"Lisa, you should go to Santorini with a boyfriend," one of my Greek relatives said while hosting me in the Athens suburbs for a few days before I left for a week in the islands.
"She will meet a Greek boyfriend!" her husband countered.
"Or an American one."
It was not my safety as a solo traveller that my hosts seemed to be concerned with, but my heart.
I interpreted their question as: How could you go to one of the world's most romantic spots on your own?
Perhaps. But I had always wanted to visit the Greek islands and I was done with waiting.
Santorini was on the top of my list and I was going.
In my 20s, I had spent most of my vacations visiting family and going to other people's weddings.
At 31, I needed an itinerary that was entirely my own.
All I wanted to do was traverse Santorini's dramatic calderas, relax on the beach and take in some extraordinary sunsets.
As far as companionship, Henry Miller's account of his travels in pre-war Greece would do just fine.
But on my second day on the island, I stumbled upon a bookstore run by a gaggle of Americans and Brits and promptly changed my mind about that no-romance pledge.
Bounding down the stairs into a subterranean shop with books stuffed in every nook and cranny, I locked eyes with a bearded man at the cash register. I smiled at him, but mostly to myself.
Oh, it is on, I thought.
I did not know if he was single, but I knew he looked like my type.
After dinner, I returned to the bookstore's patio to watch the sunset with a bottle of wine.

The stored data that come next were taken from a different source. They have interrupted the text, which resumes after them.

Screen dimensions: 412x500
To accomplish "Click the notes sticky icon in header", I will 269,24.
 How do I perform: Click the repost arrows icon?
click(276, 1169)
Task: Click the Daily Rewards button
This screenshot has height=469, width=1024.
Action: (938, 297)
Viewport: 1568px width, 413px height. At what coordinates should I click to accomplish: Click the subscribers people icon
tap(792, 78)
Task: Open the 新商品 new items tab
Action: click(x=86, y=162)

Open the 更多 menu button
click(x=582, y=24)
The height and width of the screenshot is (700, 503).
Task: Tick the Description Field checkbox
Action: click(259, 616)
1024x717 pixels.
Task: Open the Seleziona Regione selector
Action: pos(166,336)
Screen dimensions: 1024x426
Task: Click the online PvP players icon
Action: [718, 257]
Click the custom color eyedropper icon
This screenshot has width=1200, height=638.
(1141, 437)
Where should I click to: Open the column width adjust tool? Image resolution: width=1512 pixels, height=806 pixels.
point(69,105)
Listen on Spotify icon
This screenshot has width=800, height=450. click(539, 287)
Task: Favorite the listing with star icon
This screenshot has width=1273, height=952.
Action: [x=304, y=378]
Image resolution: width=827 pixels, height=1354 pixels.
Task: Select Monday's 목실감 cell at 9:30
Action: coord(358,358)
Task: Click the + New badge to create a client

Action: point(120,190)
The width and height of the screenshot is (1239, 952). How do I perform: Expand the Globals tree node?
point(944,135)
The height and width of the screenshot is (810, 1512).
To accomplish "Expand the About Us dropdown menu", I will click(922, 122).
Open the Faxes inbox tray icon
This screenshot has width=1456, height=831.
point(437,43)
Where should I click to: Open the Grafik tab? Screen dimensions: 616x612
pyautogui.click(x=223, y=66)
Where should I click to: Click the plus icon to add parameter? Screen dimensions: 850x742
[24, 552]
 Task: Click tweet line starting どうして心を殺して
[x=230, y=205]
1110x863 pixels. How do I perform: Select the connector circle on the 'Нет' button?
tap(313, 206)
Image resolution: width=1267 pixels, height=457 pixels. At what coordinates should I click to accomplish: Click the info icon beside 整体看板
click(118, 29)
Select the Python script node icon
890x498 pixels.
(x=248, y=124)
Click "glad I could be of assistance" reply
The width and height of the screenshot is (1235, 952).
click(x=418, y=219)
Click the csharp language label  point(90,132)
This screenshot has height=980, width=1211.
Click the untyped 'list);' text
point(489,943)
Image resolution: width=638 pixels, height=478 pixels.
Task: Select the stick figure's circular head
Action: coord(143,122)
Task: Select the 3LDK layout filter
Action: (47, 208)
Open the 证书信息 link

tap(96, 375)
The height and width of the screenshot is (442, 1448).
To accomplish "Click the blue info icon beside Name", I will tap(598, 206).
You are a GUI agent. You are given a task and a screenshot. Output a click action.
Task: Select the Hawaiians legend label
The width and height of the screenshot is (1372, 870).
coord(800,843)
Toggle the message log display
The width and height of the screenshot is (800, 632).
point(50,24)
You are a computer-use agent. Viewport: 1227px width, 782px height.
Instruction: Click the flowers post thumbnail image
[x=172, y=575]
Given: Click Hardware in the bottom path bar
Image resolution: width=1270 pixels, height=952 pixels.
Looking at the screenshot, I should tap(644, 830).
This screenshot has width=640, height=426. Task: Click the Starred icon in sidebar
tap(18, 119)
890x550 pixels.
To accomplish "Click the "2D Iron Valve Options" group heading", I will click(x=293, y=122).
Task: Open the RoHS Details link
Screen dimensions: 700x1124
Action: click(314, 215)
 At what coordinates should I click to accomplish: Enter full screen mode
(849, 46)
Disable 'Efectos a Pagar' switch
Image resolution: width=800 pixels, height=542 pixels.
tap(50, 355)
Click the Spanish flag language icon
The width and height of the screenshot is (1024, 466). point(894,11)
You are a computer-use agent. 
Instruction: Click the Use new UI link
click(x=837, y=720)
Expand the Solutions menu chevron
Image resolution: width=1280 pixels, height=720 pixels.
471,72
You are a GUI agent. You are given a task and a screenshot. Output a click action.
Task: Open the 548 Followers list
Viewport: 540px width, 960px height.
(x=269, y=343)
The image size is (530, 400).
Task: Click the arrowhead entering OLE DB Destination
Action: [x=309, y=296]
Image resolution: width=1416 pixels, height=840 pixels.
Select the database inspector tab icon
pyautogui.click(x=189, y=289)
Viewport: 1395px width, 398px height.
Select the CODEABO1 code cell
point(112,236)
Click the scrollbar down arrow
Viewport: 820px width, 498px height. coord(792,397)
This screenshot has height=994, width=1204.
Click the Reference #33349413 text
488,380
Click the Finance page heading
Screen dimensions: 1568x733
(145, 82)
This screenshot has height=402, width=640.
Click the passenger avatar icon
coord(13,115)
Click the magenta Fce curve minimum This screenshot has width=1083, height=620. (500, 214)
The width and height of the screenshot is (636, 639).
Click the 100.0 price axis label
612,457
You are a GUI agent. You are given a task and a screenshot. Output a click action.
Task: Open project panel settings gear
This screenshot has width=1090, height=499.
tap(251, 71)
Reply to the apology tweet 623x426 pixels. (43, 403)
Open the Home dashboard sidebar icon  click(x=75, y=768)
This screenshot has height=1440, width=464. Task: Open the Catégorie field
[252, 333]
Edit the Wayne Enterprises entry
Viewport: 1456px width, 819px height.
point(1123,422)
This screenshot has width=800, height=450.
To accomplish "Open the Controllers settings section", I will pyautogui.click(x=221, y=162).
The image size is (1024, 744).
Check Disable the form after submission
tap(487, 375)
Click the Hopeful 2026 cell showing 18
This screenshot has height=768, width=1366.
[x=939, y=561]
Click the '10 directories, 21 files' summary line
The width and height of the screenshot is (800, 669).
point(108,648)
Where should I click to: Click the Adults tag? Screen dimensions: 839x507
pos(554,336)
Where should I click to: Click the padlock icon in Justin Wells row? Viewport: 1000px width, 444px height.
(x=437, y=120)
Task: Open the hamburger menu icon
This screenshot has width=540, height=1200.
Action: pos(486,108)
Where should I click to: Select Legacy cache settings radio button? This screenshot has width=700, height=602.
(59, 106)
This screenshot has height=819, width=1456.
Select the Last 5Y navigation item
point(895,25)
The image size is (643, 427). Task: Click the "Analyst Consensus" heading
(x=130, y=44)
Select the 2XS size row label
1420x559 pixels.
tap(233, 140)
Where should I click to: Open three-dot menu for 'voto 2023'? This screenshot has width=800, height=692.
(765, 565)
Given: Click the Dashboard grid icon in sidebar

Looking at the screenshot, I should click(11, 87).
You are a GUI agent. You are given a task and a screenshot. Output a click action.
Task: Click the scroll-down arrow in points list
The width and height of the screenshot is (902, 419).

While sharing it with that bearded cashier, he asked if I had planned this vacation with someone else, as if I had been tragically marooned with a honeymoon suite all to myself.
"No, I planned to come here alone," I said, noting that it had been a rough couple of years, romantically.
A lot of promising starts, but nothing lasting. The least I could do was to take myself on a getaway, never mind that I was surrounded by lovers and families.
Over the next few days, I tagged along with him and the rest of the bookstore crew.
I joined them for a twilight swim and a home-cooked meal on a neighbouring island one night, and that bearded cashier invited me out for a one-on-one dinner the next.
He was, in fact, single and we were hitting it off.
Back in my real life in Washington, DC, the men I usually dated ranged from boring lawyers to interesting-yet-flailing creative types.
There was no one who had done something as sexy and risky as opening a bookstore in a foreign country.
During our date, we talked more about our lives: mine in Washington, which I often found lacking in the love department, especially as 20somethings moved in and out of town so often.
Rarely did I meet someone looking for something real right when I was.
And he talked about how lonely it could get, living in a place where everyone else was perpetually on holiday.
He proceeded to fantasise about what a relationship between us might be like, joking about reserving a ticket to Dulles International Airport and all that might entail.
Clearly, this was a man who made his living selling fiction, yet I took in every word.
And why not? What is a vacation if not a break from reality?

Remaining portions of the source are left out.